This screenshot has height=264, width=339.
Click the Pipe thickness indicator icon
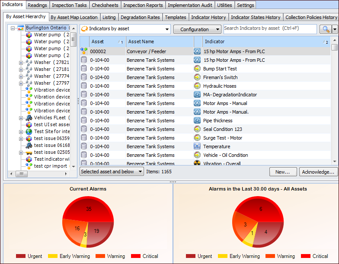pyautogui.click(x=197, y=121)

——

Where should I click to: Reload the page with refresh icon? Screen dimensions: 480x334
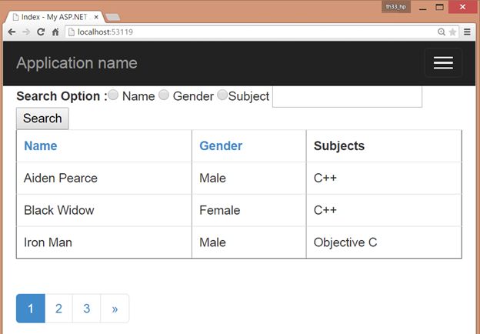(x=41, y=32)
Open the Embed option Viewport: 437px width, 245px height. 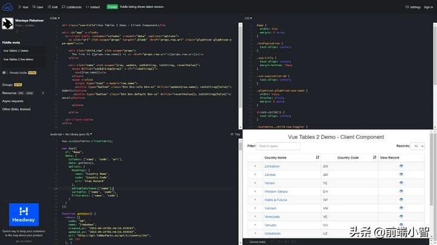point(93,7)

——

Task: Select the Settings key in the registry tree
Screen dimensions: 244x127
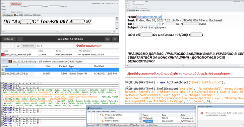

——

● TRY IT: Could you restate, word for word, the lines above from the one with "Task: Select the" to the one with "Screen dimensions: 244x127", both included?

● TASK RESULT:
Task: Select the Settings key in the registry tree
Screen dimensions: 244x127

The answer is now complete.